Task requirements » Once you have located the line containing "You are a GUI" in the material below, return it exactly along with each line after it through the line containing "Task: Close the".

Data section »
• • •

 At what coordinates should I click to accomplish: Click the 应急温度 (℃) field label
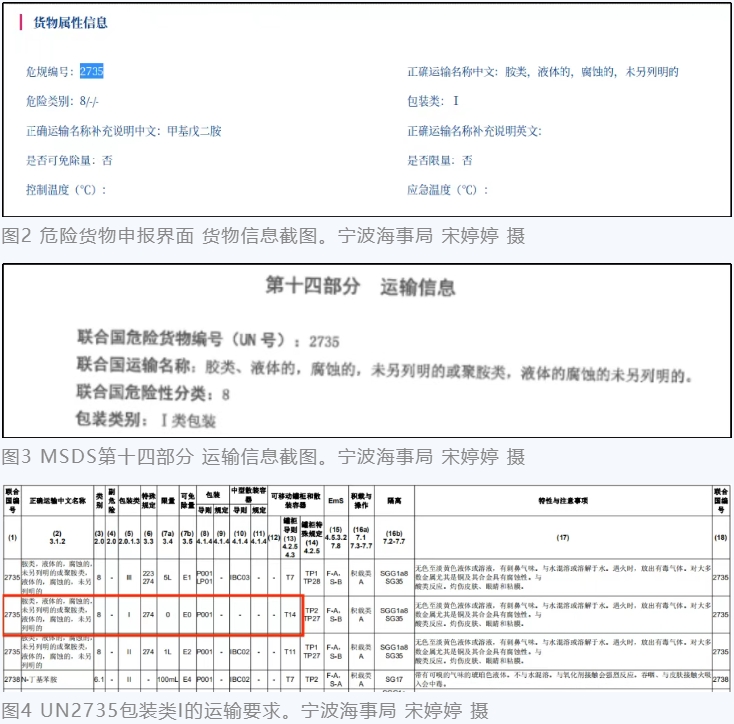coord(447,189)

• • •

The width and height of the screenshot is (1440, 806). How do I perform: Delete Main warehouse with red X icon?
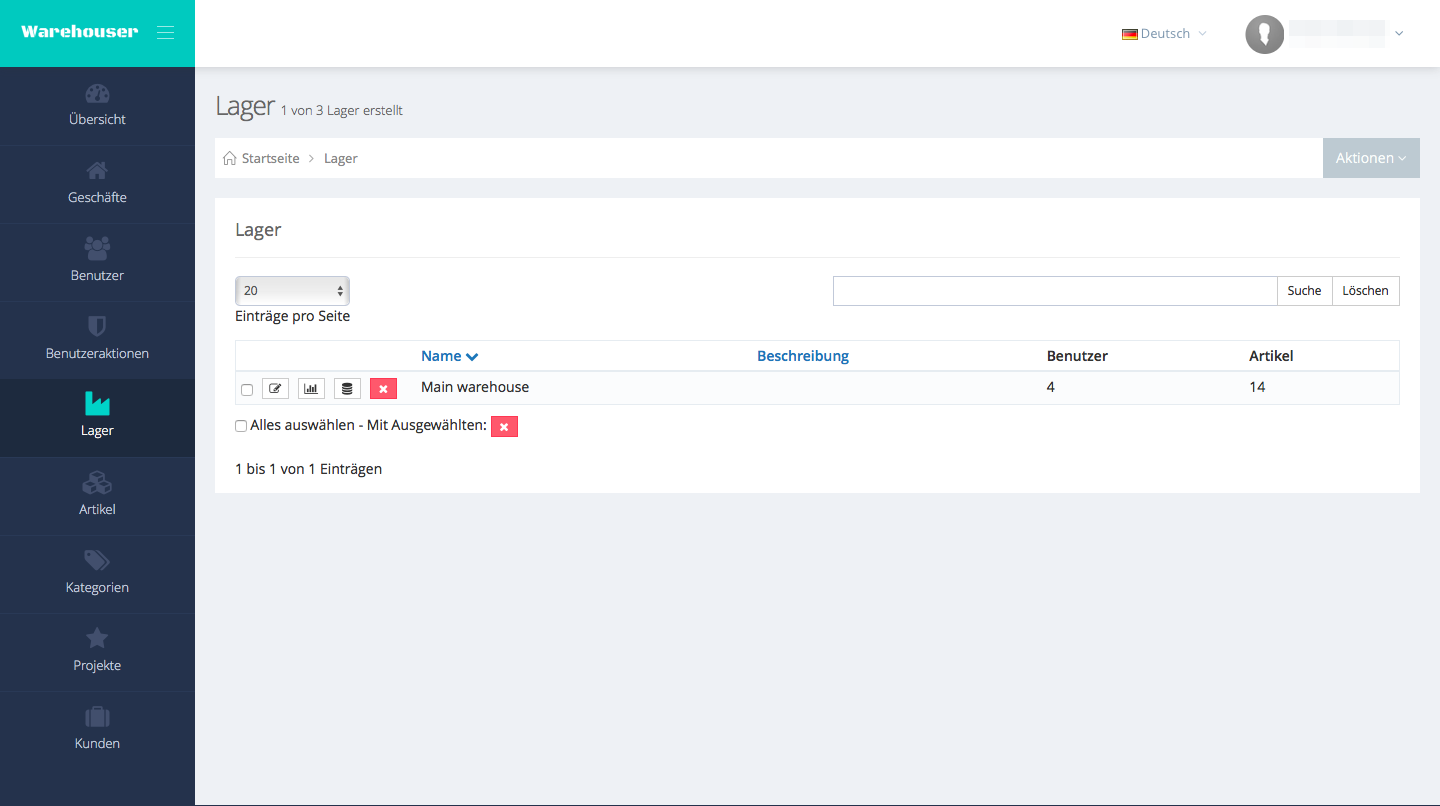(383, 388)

• • •

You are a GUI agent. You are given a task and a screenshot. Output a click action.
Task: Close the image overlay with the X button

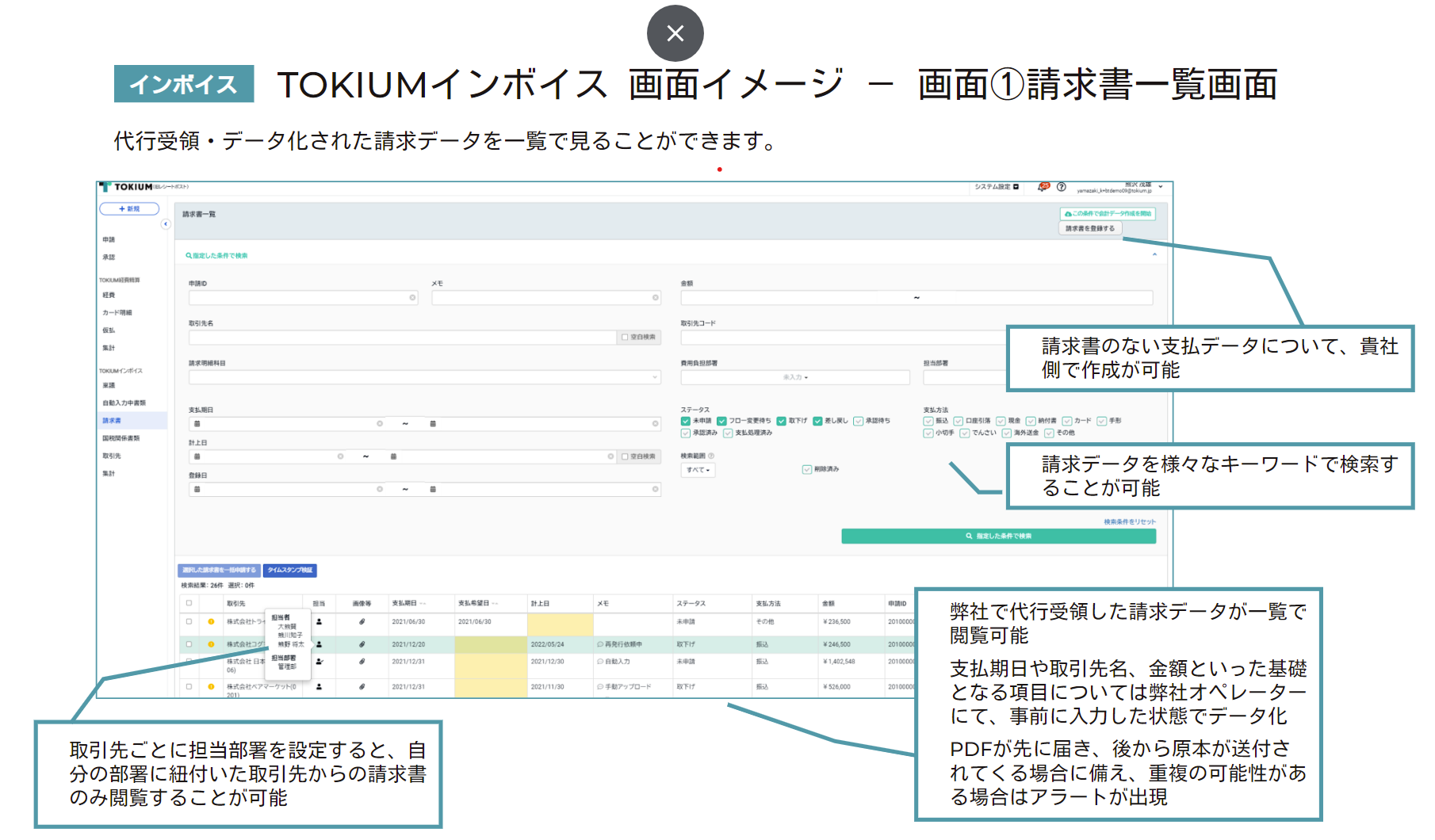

• • •

Response box »
You are a GUI agent. You are given a task and a screenshot. Output a click action.
Task: Close the image overlay with the X button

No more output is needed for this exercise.